PROVA ILÍCITA
CONFISSÃO
PROVA PLENA
ARRENDAMENTO
INDEMNIZAÇÃO
Sumário

Sumário:
I - Constituirá prova ilícita toda aquela que seja obtida ou produzida, mediante a violação de normas de direito material, que tutelam direitos fundamentais dos cidadãos, ou aquela cuja formação ou produção em si mesma consubstancie um ilícito.

II - O acordo das partes ou admissão por acordo, tanto por falta de contestação (art. 567º, nº 1, do CPC), como pela não impugnação dos factos (art. 574º, nº 2, do CPC), tem sido concebido como uma confissão tácita ou presumida (fita confessio), ainda que distinta da confissão, sendo, no entanto, fonte de prova legal, ao assumir força probatória plena.

III - De harmonia com o disposto no nº 2 do artigo 1069º do CC, na falta de redução a escrito do contrato de arrendamento que não seja imputável ao arrendatário, este pode provar a existência de título por qualquer forma admitida em direito, demonstrando a utilização do locado pelo arrendatário sem oposição do senhorio e o pagamento mensal da respetiva renda por um período de seis meses.

IV - Assumindo o contrato de arrendamento uma natureza de contrato consensual, para cuja formação se torna necessária a entrega do prédio, e assumindo também a natureza de um contrato obrigacional, a disposição de coisa alheia através da locação não é nula nem sequer anulável, sendo antes perfeitamente válida.

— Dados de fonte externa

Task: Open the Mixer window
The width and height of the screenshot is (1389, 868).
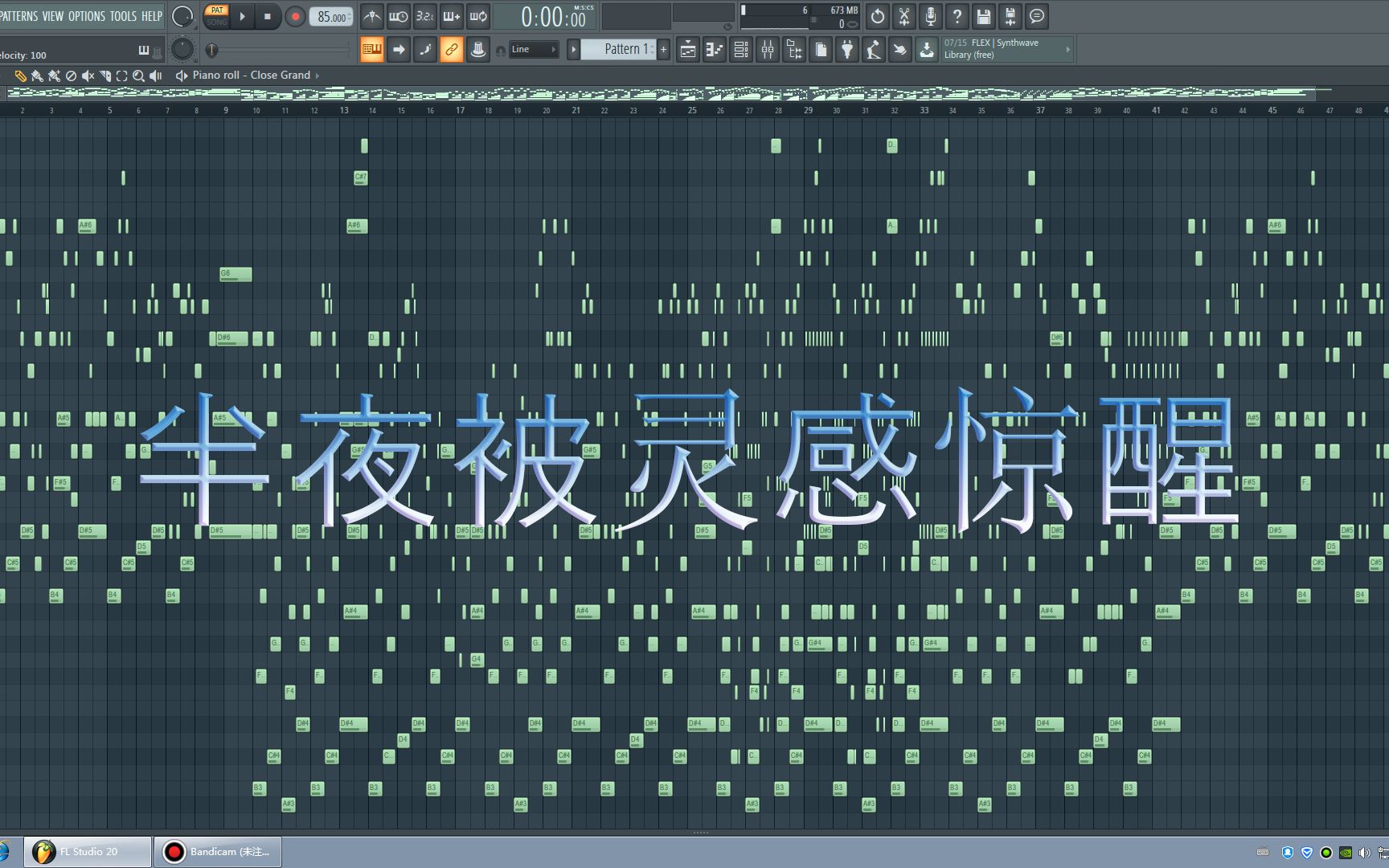Action: pos(768,50)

V - Com a desocupação material do locado por parte do autor, provocada pela conduta da ré que mudou a fechadura da porta e pôs as coisas do autor na rua, o que ocorreu foi a chamada “revogação real”, modo de cessação do contrato para o qual não é necessária a observância de qualquer forma, e não a resolução do contrato.

Texto Integral

Proc. nº 114/24.1T8ABT.E1

Acordam na 1ª Secção Cível do Tribunal da Relação de Évora


I - RELATÓRIO


AA instaurou a presente ação declarativa, sob a forma de processo comum, contra BB, pedindo que esta seja condenada a indemnizá-lo em quantia nunca inferior a 15.450,00 €, a título de danos patrimoniais e morais, acrescida de juros à taxa legal, desde a citação até efetivo e integral pagamento.


Alega, em síntese:


- Celebrou verbalmente com a ré um contrato de arrendamento habitacional, com início a 7 de agosto de 2022, sendo fixada a renda mensal de € 250,00, tendo o autor sempre pago pontualmente a renda.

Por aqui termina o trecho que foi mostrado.